The company, a solar panel maker and power plant developer, generated $382.8 million in revenue during the second quarter, a 120 percent jump from $173.8 million a year ago. Its net income rose to $28.61 million, or $0.34 per share, from a loss of $5.35 million, or -$0.07 per share, from a year ago.

SunPower (NSDQ: SPWR) has benefited from public solar electric rate subsidies in countries such as Spain and saw a growing demand from markets like South Korea and the United States, said CEO Tom Werner in a statement.

The company, based in San Jose, Calif., announced last week it will develop two projects, totaling 35 megawatts, for Florida Power & Light (see SunPower to Build 35MW Plants in Florida and SunPower CEO Says Spain, Korea Could Boost Solar Growth).

SunPower said the cost of silicon, which is the raw material for making solar panels, declined in the second quarter. The company said it expects the cost to continue to drop and has secured enough supply to last through 2010.

The company raised its outlook for 2008, but it expects the third-quarter revenue to decline from the second-quarter number. The guidance would meet or exceed Wall Street’s expectations, which usually exclude special charges and stock-based compensations.

SunPower anticipates a non-GAPP earning of $0.53 to $0.57 per share on $340 million to $355 million in revenue for the third quarter. Analysts surveyed by Thomson Financial expect $0.57 per share for the third quarter, reported the AP.

For the fourth quarter, SunPower expects a non-GAPP earning of $0.73 to $0.80 per share on $395 million to $425 million in revenue. Wall Street expects $0.70 per share on $390.4 million in revenue. For 2008, the company expects $2.26 to $2.36 per share on $1.39 billion to $1.44 billion in revenue. Analysts expect $2.17 per share.

SunPower shares fell 5.02 percent to reach $76.13 per share in recent trading.

Uncertainties over public solar electric rate subsidies in Spain and an expiring investment tax credit in the United States for renewable energy developers have worried solar energy equipment makers and their customers worldwide.

Spain currently has a lucrative feed-in tariff that requires utilities to pay a higher price for solar energy than for power generated by conventional means. But the government is looking at shrinking the subsidies and is set to make a decision by the end of September (see Spanish Solar Group: Don’t Change Feed-In Tariffs).

“Within solar, we expect strong results from the solar complex in 2Q08 led by strong pricing in Spain; however, we do not see quarterly results being a catalyst for shares due to uncertain 2009 demand trends,” said financial analyst Jeff Osborne from Thomas Weisel Partners, in a research note. “We see investors needing to take a longer term approach against an uncertain backdrop of policy and pricing.”

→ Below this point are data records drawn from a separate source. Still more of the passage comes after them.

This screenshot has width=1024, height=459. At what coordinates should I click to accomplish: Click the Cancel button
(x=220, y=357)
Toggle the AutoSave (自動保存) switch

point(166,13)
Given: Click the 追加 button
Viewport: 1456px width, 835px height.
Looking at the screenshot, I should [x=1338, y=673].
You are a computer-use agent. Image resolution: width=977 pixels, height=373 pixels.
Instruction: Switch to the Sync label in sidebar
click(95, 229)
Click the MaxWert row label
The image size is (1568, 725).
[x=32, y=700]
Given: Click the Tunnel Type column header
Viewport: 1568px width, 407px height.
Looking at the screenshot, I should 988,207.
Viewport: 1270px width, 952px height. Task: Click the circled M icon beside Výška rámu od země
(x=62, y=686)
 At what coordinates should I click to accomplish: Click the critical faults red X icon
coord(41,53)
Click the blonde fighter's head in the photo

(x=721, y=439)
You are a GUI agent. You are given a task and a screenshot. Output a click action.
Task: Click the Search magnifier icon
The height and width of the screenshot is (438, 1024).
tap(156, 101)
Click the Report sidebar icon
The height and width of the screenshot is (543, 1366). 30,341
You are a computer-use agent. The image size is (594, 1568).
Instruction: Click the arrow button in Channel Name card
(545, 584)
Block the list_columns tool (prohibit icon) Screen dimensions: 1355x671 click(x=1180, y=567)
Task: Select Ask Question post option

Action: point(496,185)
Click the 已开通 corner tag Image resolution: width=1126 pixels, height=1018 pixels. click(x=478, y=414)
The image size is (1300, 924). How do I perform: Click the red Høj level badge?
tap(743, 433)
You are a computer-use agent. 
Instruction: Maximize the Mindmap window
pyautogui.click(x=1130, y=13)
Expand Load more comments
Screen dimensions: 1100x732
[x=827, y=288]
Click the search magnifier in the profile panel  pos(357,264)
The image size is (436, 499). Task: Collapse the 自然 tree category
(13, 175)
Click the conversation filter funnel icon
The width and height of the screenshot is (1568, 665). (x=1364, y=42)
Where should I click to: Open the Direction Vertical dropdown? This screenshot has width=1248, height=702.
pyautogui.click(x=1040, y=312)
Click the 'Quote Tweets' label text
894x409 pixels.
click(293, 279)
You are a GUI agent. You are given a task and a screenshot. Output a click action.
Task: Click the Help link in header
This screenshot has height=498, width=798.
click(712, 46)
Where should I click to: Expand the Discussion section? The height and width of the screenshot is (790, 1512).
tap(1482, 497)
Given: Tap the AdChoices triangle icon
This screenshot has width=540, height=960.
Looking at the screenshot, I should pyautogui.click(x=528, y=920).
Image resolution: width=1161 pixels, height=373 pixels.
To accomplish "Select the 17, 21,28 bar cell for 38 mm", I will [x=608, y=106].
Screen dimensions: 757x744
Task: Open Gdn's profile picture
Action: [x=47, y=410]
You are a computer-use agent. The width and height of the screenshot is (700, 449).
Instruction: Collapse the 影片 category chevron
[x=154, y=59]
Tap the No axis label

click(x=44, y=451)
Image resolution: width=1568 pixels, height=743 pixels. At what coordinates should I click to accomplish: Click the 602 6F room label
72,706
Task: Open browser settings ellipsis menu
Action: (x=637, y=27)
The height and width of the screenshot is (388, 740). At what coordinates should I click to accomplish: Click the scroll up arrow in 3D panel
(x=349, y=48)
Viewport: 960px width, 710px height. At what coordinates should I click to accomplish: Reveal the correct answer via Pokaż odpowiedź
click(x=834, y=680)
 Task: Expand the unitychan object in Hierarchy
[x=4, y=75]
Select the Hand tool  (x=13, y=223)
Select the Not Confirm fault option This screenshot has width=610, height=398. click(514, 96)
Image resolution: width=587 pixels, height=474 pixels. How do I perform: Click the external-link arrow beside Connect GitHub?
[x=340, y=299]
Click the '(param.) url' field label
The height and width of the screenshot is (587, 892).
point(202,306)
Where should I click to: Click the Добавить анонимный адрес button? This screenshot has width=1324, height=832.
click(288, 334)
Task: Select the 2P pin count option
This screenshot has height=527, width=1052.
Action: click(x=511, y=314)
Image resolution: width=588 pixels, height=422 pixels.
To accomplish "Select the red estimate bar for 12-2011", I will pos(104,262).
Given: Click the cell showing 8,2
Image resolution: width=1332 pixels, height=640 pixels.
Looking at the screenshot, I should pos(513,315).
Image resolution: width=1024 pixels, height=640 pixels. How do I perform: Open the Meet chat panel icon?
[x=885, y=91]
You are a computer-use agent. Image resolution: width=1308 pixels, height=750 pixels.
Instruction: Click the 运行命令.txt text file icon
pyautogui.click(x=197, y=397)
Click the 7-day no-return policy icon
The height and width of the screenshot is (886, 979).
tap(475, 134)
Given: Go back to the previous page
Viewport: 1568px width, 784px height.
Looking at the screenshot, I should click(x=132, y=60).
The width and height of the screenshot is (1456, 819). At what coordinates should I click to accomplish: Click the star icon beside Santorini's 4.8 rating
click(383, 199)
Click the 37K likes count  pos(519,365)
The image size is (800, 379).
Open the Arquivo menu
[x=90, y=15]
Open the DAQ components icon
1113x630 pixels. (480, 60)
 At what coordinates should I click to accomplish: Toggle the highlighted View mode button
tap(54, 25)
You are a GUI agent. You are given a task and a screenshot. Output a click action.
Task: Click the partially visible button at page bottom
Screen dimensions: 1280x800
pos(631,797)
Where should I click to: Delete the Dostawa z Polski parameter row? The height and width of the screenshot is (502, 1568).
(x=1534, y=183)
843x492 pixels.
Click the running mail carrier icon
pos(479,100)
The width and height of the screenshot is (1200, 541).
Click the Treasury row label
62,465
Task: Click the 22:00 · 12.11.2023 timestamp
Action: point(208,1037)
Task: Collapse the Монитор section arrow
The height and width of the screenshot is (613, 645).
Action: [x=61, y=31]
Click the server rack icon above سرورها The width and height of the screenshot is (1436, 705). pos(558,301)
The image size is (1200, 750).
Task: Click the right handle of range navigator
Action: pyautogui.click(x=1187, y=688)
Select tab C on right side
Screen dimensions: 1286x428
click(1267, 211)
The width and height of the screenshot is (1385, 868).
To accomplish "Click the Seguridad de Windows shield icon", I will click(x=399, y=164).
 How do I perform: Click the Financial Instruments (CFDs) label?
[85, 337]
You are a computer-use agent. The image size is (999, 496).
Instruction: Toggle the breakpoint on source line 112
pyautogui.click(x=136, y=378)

Failure by the Congress to extend an investment tax credit that shaves 30 percent off the costs of building solar, wind and other renewable energy projects in the United States also has raised alarm (see No Tax Credit, No Solar Power).

The current law will sunset at the end of this year. Advocates have lobbied hard to extend the multi-year tax credit, but Republicans and Democrats have bickered over issues such as how to pay for the incentives (see Senate Blocks Renewable Incentives Bill and Solar Sharpens Weapons for Incentive Battle).

On Wednesday, Chinese solar company Trina Solar (NYSE: TSL) said it expects its second-quarter revenue to reach between $200 million and $205 million, a jump from the $75.3 million in revenue for the second quarter of 2007 and an increase of 65 percent to 70 percent from the first-quarter revenue of $120.7 million.

Trina said it expects to meet or exceed its 2008 target revenue of $770 million to $808 million. Its shares fell 4.4 percent to $31.97 per share in recent trading.